Most surprising was the disclosure of common and long-lasting mental illness and frequent substance abuse among dopers. Some had alcohol- or substance-abuse histories before professional cycling. None was treated for mental illness until after doping. Those with substance-abuse histories escalated or started while doping. There was often a family history of addiction. They described an overwhelming and lingering psychological burden from their participation in doping that reminded me of Raskolnikov in “Crime and Punishment.” Some were relieved when they were caught, as it seemed the only way out of “the club.” I have heard more than once, “I’d be dead if I continued doping.”
And they’re not exaggerating. Marco Pantani and José Maria Jiminez were top athletes who died at what should have been the peaks of their careers as a result of doping, cocaine abuse and mental illness.
It made me wonder. From strictly a medical perspective, is doping simply a subvariant of substance abuse? Substance abuse and mental illness together are called “dual diagnosis” in psychiatric parlance because they go hand-in-hand.
One athlete said it better than I can:
“I would have to say the situation in pro cycling has always made me depressed and feeling bipolar, but I didn't try to commit suicide until after I did testosterone … I never smoked pot until after I did testosterone. It was instructed to me to use mary jane to relax my muscles after the ‘roids. Then came alcohol abuse, sex, drugs, and rock and roll.”
Another athlete described the use of opiates to mask pain and amphetamines to boost performance. The initial intent was performance enhancement, but these are addictive drugs whose users can find themselves forced to seek treatment in drug rehabilitation facilities.
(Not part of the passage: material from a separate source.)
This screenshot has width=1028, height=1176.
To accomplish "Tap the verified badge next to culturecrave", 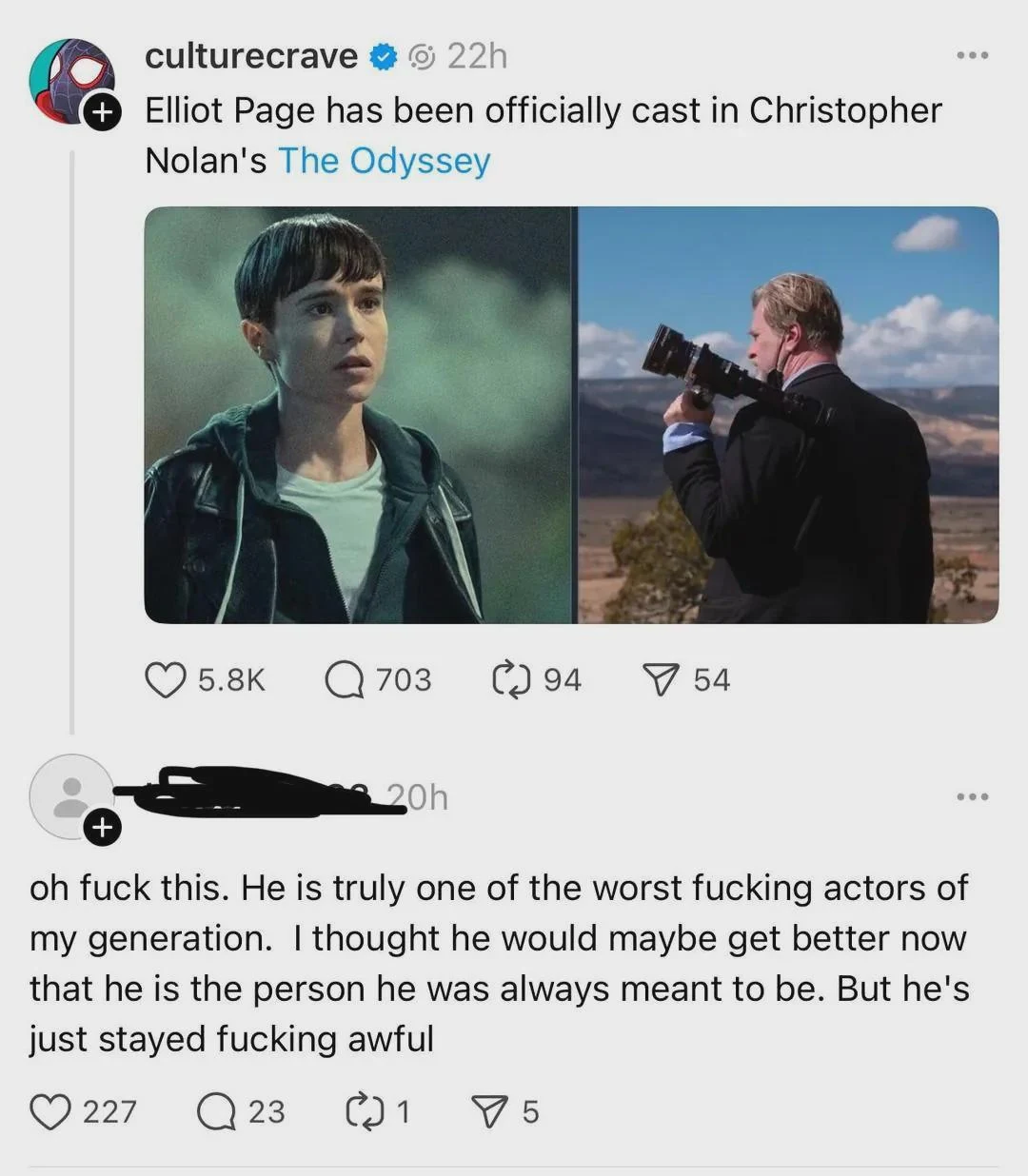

Why is there so much mental illness and substance abuse related to doping? What can be done about it? If mental illness correlates with doping as I suspect, I worry even more about the long-term health of the athletes. I’m particularly alarmed by the studies that show life expectancy reduced by 25 years among those with mental illness. That is more than anyone bargains for when succumbing to the temptation to dope.
Can an athlete with a doping history quit using performance-enhancing substances and race clean with the support of a well-established dual-diagnosis treatment model in conjunction with the deterrent pressure of the WADA/USADA legal process? Can it be controlled with the 12-step model of addiction treatment used in Alcoholics Anonymous and Narcotics Anonymous?
Should team doctors recommend mental-health screening and counseling for their athletes with a history of doping? Might this be another technique to be added to an innovative new anti-doping team management style? Should WADA/USADA compel suspended athletes into mental-health counseling to rebuild their lives and reduce recidivism? Can athletes use a 12-step-based program to help each other?
Other sports are starting to study the lifelong health consequences for retired athletes. The NFL has established the Center for Retired Athletes. Their work discovered an increased risk of Alzheimer’s disease with repeated concussions.
My observations are not a scientific study. They might be considered more as a collection of case studies. Will sports-medicine research ultimately find a scientific link between cycling doping, substance abuse and mental illness? Will treatment strategies be developed and proven effective in the rehabilitation of athletes from doping? Serotonin reuptake inhibitors, such as Prozac, have shown some benefit to bodybuilders suffering from depression related to steroid withdrawal. I have heard of similar benefit in speaking with reformed dopers.
Some recovering dopers are still competing and functioning well, both on the bike and psychologically. They can speak privately to teammates to educate them about the personal cost of doping. All riders can exert peer pressure not to dope. Removing the veil of secrecy surrounding doping can only help solve the many problems it causes.